A bear in winter lethargy is a physiologic and metabolic wonder. In addition to maintaining a near perfect water balance, their cholesterol levels in winter are more than double the summer levels. Metabolism of brown fat will do this. And yet bears seem no worse for the wear: no gallstones, no hardening of the arteries, nobody nagging them to take their statins. Bears do not experience calcium loss from bones or muscle cramping from lack of activity as happens in humans. Research is currently underway to find a way to translate this to human health, be it for nursing home residents confined to bed or astronauts in tight quarters in space.

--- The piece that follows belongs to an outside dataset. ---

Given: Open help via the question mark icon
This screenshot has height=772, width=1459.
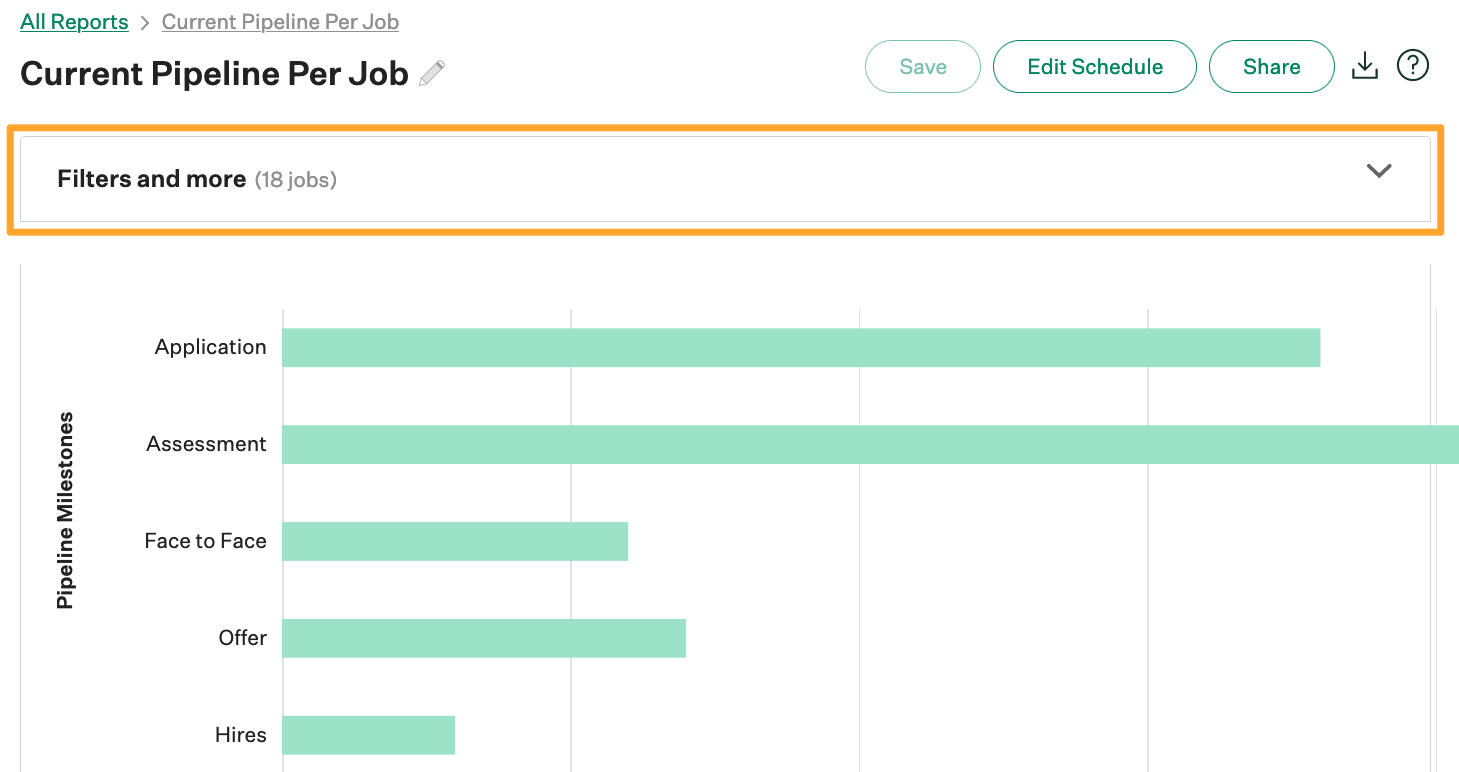Looking at the screenshot, I should coord(1412,65).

Hibernation isn’t all about cute fluffy animals curled up and snoring. Hibernation can leave an animal vulnerable to threats. In Maryland, most of our bats are hibernators, coming together in large groups to take up residence in caves, called hibernacula (singular: hibernaculum). Bats utilize brown fat, reduce their metabolic rates, and cluster to conserve energy. Because of their size, bats have a very small margin of error when it comes to rousing during winter. On average, a bat will lose a quarter to half its body weight during hibernation; they don’t have a lot to spare. If they are roused during their winter sleep, they can burn just enough extra energy to leave them out of fuel before the end of winter. They starve to death before their insect meals emerge in spring. This is one of the effects of White Nose Syndrome (WNS), a disease recently found in our bat populations. Colonies of bats found with WNS have been decimated by the fungus which causes them to awaken early from their winter’s sleep.

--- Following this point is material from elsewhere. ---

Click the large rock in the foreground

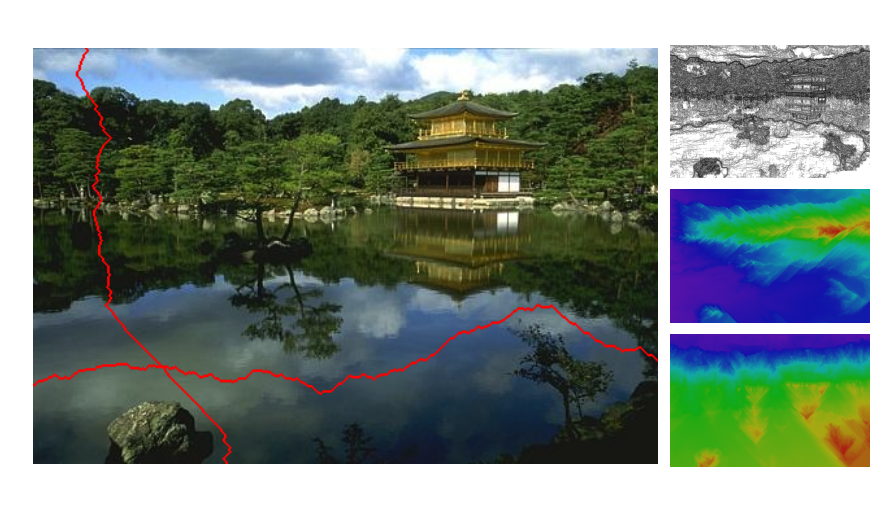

And what about those insects the bats need? Their word for winter torpor is diapause. Diapause, or developmental delay caused by adverse conditions, can occur in almost any of an insect’s various life stages, depending on the species. Diapause may be a period of inactivity. Bugs may overwinter as eggs (mantises), larvae (blowflies and beetles, many butterfly caterpillars), pupae or chrysalises (some swallowtail and hairstreak butterflies), and a few as adults (mourning cloak butterflies, crickets). Diapause can also occur during periods of great activity. The famous monarch butterfly will migrate while its adult phase is in diapause; monarchs remain in their adult phase for an extended period of time. These animals greatly reduce eating and reproduction until they have completed their journey. Insects in diapause can freeze too but their water-filled cells don’t rupture because they have a natural antifreeze. In the fall, they begin to produce sugars, like glycerol and sorbitol, in their hemolymph (insect blood). These sugars reduce the freezing point of hemolymph low enough so that the insect doesn’t freeze to death.

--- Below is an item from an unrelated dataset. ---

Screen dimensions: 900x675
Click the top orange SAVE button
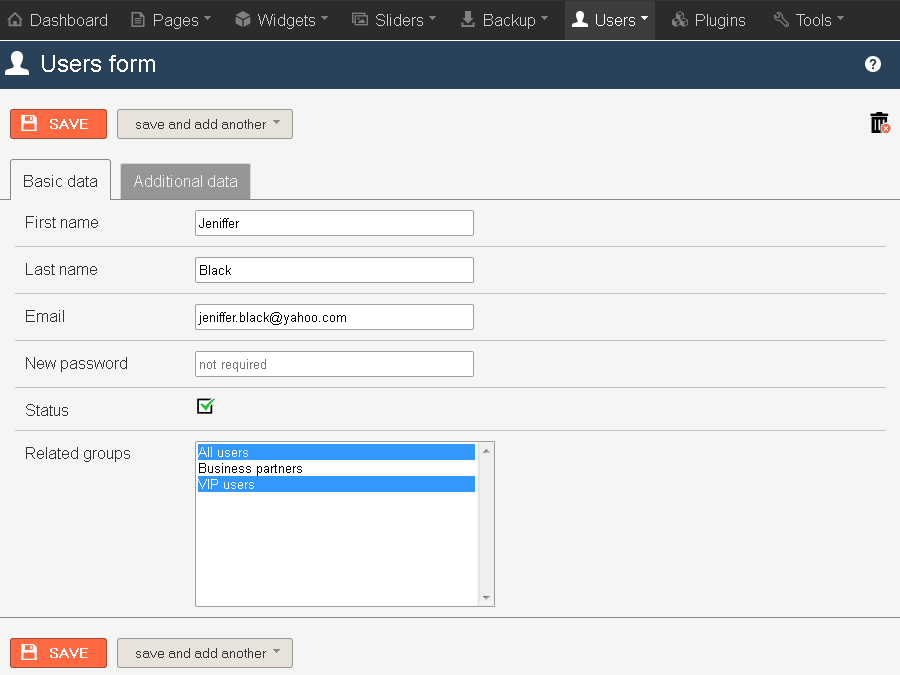(x=59, y=124)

Some insects, especially colonial ones like honeybees, ants, and termites, will group together in their colonies and tough it out. Honeybees can generate heat by shivering; ants and termites will burrow into the soil below the freeze line and live in relative comfort off their stores.
The next time you go for a winter hike in Maryland’s natural areas, remember all the critters snug in their bark beds and leaf dens and soil salons. They may not be out and about now but come springtime, they’ll be rarin’ to go.